The Theological Origins of Political Power
To understand where you are going, you must first understand where you have come from. In light of current disagreements over the purpose and direction of political power (def. the right of a rational agent to govern the subjects under his jurisdiction toward the common good) in relation to religion, both in the broader culture and within the Church, it is essential to revisit the origins of politics. Only by doing so can we gain clarity about its proper function and relation to religion within God’s created order. Some of the popular proposed theories of the relationship of the government to religion within our modern context include state established secularism, religious pluralism, and Christian nationalism. These different proposals rest upon different first principles with regard to what the political power is and how it ought to relate to religion. My goal is not to provide a taxonomy of those differing principles nor interrogate them. I am aiming rather to positively illuminate the theological origins of political power through an examination of both natural and revealed principles and then show the implications that the origin of political power has for its relationship to religion.
The Origins of Political Power in Scripture
The origins of political power in Scripture begin as soon as you open up the text. “In the beginning God created the heavens and the earth.” (Gen. 1:1) God, who created all things from nothing, is also and immediately the rightful King over all of creation. (Ps. 95:3-5) God exercised his kingship by a divine order to bring into existence his creational kingdom. By this divine right, he determined the nature of all things and what they were to be used for. God, through the hovering work of His Spirit, descended from his throne to accomplish His creative work over the span of six days. After finishing His work, He rested upon His throne on the seventh day and made that day holy. (Gen. 2:1-3) Through sanctifying the seventh day, God oriented all of creation to find their ultimate rest in Him as its rightful King who would give them rest.
God, who has absolute divine Kingship over all things, on the sixth day of creation, created man in the image of God. (Gen. 1:27) Man was to be a mirror of God’s divine rule upon the earth. This is further elucidated when God dictates to man that he ought to be fruitful and multiply, to fill the earth, and to have dominion over the work of God’s hands. (Gen. 1:28) Man was to be fruitful and populate the created kingdom of God with image bearers who would rule over the creation and order the creation to its intended purpose. Man, mirroring the divine creative pattern in the original creation, was to do the work of subjecting things to the created order, ordering them to their intended end of glorifying God.
God created man and fitted him for this task. Man could not, however, complete this task on his own. The first thing that God declared to be ‘not good’ is the fact that man was alone and that he had no helper fit for him. (Gen. 2:18) God created woman out of the side of man and God presented the woman to him and they entered into a marriage relationship. (Gen. 2:23-24) In this marriage, the man was to rule over his wife as the head of the relationship. (1 Tim. 2:11-15) The man that God has created to rule in his stead over the world was given a wife that he also would rule over and seek the common good of the newly formed household. Within this household, man was to fulfill the divine commission and so image and glorify God in the world as he ordered all things to the worship and glory of God.

EXERCISE DESCRIPTION ▸
Copy the passage of the essay on the theological origins of political power from "God, who has" to "of glorifying God." word for word.

(Pointing data for text and elements)
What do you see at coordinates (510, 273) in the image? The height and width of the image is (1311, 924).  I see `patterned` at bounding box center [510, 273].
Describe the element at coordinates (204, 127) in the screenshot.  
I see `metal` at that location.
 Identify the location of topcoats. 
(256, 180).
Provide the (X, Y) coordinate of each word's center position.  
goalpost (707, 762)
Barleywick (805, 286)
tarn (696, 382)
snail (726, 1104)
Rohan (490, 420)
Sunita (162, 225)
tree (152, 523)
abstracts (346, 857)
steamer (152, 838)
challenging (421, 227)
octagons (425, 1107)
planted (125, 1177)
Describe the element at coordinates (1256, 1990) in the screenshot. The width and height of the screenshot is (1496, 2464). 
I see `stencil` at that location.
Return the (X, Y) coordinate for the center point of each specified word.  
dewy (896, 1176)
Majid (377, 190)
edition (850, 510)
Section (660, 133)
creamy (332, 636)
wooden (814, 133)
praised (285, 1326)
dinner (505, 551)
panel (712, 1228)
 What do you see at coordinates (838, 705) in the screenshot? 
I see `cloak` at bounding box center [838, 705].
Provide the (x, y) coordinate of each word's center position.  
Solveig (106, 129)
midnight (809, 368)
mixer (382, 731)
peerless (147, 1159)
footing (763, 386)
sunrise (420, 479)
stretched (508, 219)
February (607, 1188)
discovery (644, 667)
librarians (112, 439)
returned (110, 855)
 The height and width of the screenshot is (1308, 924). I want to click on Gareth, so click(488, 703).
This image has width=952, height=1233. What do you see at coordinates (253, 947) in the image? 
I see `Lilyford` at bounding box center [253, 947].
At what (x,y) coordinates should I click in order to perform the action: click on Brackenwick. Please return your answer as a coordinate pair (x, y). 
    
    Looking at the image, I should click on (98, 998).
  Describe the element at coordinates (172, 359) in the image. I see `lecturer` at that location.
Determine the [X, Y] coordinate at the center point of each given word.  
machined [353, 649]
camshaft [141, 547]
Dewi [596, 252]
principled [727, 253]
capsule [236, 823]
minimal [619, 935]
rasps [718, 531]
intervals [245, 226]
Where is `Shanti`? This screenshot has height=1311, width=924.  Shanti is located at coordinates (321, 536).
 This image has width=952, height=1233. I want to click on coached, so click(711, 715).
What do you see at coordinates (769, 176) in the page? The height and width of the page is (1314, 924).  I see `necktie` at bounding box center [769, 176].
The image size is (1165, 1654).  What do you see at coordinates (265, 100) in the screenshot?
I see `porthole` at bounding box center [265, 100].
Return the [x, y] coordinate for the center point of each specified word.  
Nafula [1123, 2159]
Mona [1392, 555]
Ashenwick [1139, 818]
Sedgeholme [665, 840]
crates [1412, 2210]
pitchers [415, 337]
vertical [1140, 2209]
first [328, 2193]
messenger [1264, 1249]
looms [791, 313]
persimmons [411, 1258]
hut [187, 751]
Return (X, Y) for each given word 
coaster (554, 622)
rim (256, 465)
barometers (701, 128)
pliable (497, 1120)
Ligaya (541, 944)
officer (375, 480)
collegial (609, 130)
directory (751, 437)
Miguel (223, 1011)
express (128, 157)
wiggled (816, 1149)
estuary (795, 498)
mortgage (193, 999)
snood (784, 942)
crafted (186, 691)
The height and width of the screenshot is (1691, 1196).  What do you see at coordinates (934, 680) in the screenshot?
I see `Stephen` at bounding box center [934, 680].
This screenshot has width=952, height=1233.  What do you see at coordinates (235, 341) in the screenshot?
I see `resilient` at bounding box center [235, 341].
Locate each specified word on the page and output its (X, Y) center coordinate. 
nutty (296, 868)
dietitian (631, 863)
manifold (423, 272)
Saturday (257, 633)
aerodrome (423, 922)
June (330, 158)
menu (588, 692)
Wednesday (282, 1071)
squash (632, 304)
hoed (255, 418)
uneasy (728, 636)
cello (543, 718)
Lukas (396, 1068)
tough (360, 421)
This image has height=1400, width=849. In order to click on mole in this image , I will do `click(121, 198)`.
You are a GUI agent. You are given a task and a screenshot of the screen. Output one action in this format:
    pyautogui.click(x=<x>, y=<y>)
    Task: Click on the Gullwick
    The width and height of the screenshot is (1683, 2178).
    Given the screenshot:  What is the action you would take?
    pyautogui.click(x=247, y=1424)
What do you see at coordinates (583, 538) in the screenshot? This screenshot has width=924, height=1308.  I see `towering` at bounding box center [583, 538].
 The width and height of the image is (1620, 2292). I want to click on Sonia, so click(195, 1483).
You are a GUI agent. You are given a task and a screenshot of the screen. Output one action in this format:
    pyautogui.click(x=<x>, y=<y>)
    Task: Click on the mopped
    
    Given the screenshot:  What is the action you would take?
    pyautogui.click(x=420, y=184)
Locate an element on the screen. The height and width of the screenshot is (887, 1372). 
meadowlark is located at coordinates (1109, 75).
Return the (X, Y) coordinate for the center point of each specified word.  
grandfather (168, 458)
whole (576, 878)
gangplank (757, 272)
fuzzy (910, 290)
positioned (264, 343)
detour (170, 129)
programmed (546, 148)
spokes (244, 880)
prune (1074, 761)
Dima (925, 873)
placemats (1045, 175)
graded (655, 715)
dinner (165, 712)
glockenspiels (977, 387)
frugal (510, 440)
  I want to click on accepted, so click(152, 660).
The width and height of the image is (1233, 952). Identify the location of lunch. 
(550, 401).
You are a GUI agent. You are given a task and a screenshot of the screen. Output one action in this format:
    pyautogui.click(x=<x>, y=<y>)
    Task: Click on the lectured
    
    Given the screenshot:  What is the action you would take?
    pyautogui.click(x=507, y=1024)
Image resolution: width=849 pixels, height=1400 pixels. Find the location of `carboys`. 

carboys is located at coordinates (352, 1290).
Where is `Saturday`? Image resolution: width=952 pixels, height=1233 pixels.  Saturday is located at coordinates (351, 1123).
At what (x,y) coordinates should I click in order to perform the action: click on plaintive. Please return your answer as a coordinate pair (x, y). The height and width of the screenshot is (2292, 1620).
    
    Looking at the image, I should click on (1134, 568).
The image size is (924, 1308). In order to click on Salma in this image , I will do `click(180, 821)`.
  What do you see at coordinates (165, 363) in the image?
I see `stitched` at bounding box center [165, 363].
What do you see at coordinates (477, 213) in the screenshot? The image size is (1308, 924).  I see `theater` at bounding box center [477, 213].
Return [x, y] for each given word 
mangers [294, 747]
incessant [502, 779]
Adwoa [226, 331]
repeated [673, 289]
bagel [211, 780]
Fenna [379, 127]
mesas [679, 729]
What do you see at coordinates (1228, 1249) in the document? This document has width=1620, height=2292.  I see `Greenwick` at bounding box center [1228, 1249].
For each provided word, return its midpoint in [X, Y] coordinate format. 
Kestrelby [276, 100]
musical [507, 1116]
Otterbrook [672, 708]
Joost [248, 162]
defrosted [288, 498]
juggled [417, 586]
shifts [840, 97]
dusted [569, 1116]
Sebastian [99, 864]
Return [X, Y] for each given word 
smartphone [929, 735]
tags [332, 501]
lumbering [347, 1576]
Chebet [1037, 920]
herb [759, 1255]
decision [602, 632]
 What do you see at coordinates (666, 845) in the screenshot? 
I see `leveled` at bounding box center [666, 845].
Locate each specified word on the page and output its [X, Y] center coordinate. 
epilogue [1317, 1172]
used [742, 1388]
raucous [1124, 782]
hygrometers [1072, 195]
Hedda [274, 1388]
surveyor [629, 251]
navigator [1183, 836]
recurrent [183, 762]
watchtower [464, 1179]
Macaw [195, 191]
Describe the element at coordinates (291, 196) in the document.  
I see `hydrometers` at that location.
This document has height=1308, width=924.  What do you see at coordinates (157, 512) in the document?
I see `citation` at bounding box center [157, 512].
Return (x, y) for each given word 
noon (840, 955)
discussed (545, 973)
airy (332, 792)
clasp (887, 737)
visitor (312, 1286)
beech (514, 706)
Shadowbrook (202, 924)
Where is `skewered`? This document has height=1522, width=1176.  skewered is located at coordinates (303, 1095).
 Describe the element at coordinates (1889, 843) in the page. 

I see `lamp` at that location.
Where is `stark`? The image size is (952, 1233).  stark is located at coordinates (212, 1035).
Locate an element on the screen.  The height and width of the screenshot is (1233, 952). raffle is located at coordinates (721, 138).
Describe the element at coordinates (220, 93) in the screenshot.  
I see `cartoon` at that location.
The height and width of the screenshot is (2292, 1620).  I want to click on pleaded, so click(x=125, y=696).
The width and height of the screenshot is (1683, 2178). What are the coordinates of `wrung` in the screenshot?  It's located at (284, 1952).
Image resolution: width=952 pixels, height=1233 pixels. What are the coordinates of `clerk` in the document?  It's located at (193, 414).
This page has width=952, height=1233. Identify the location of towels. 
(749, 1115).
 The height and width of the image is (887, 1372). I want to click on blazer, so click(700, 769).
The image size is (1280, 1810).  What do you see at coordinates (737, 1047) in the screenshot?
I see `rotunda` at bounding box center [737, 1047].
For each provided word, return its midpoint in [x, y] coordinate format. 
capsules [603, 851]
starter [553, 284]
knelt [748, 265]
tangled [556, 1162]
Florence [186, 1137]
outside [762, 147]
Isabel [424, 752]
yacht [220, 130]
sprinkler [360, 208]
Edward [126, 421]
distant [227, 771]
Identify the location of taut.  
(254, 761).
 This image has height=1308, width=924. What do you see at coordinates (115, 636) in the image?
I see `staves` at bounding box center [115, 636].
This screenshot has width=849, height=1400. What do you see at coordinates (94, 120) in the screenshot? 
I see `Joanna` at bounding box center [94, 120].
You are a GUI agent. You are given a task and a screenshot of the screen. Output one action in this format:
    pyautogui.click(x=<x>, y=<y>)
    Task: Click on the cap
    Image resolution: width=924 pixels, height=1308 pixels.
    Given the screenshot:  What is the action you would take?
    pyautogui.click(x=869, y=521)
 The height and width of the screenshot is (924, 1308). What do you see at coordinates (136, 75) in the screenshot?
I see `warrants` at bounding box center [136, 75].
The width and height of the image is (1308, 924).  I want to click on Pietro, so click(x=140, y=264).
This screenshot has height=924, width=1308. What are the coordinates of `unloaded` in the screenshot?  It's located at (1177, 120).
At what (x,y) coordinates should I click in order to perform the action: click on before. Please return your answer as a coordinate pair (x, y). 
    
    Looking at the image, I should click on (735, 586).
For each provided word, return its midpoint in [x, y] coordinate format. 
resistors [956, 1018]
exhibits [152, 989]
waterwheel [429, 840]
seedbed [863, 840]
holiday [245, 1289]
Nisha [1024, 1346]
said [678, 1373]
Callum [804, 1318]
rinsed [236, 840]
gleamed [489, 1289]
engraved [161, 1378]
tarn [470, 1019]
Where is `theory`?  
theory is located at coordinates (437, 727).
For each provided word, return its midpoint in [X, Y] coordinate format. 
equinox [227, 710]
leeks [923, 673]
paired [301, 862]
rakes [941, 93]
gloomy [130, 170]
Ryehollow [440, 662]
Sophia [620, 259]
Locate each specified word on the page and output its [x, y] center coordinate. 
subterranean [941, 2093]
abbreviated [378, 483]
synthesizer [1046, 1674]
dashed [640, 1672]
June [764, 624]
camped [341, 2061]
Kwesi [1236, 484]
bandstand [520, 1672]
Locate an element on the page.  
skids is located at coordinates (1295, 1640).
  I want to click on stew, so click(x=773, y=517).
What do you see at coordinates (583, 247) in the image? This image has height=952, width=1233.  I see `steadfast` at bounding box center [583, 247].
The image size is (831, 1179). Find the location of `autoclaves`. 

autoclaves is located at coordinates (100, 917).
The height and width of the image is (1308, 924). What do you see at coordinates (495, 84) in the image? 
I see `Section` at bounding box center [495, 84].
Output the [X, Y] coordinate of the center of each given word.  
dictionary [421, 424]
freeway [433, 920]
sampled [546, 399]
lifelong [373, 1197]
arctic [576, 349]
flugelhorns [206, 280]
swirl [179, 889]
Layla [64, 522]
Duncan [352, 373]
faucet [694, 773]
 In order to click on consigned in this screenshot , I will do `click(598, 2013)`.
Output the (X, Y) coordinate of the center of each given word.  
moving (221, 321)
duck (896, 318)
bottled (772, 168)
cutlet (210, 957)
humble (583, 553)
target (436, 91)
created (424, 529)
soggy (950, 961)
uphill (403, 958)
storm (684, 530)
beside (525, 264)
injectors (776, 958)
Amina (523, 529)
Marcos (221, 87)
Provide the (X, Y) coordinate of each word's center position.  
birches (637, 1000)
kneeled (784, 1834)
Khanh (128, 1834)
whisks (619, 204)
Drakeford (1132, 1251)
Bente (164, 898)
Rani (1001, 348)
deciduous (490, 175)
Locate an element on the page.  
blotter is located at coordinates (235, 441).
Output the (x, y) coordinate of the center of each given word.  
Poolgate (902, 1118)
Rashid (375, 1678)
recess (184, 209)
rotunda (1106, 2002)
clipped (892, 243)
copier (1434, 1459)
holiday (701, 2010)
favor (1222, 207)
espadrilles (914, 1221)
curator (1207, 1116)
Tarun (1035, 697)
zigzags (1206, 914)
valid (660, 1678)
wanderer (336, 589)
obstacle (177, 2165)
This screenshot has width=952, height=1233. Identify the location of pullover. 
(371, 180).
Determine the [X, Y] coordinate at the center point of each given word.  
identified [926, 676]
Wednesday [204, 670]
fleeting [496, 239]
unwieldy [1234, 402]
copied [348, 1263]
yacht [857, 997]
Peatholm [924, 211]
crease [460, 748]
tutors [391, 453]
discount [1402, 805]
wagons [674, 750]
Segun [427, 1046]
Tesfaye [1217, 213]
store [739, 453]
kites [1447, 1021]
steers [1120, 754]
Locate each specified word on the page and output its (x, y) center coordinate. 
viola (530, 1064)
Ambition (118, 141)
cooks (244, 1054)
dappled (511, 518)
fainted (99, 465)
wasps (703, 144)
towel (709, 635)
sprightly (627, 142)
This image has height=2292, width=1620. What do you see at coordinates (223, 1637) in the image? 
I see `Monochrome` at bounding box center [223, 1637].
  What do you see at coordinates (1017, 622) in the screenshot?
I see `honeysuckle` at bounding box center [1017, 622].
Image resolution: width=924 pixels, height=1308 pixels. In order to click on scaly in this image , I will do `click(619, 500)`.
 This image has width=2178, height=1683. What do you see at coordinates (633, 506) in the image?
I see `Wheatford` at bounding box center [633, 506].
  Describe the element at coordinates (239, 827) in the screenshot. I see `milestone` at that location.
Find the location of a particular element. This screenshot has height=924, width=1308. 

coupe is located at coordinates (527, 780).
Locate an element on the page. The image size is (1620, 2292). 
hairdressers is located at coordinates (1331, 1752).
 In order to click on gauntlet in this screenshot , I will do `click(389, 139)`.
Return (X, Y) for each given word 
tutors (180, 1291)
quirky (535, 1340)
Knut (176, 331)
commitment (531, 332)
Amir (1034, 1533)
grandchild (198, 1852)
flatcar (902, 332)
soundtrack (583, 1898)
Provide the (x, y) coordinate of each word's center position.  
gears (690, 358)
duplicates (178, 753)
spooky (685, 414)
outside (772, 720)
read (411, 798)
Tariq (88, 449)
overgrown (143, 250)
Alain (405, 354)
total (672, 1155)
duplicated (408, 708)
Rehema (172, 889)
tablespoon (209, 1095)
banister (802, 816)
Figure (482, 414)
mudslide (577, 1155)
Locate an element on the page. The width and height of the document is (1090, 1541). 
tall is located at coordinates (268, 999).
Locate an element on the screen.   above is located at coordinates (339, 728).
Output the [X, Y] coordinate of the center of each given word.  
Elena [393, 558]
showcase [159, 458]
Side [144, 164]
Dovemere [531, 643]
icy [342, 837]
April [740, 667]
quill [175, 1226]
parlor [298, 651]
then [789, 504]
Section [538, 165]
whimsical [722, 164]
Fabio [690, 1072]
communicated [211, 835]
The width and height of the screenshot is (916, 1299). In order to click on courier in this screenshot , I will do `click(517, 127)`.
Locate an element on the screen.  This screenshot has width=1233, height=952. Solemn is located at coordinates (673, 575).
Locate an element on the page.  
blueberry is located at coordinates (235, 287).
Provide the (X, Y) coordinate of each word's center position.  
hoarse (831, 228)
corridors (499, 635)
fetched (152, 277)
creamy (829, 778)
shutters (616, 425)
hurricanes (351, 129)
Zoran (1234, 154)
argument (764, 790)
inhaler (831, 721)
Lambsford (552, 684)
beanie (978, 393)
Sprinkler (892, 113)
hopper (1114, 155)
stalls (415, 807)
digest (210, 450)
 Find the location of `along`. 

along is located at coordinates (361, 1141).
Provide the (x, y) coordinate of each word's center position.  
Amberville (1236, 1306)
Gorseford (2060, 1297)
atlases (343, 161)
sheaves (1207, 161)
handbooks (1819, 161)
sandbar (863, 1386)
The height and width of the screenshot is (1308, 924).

RESULT ▸
God, who has absolute divine Kingship over all things, on the sixth day of creation, created man in the image of God. (Gen. 1:27) Man was to be a mirror of God’s divine rule upon the earth. This is further elucidated when God dictates to man that he ought to be fruitful and multiply, to fill the earth, and to have dominion over the work of God’s hands. (Gen. 1:28) Man was to be fruitful and populate the created kingdom of God with image bearers who would rule over the creation and order the creation to its intended purpose. Man, mirroring the divine creative pattern in the original creation, was to do the work of subjecting things to the created order, ordering them to their intended end of glorifying God.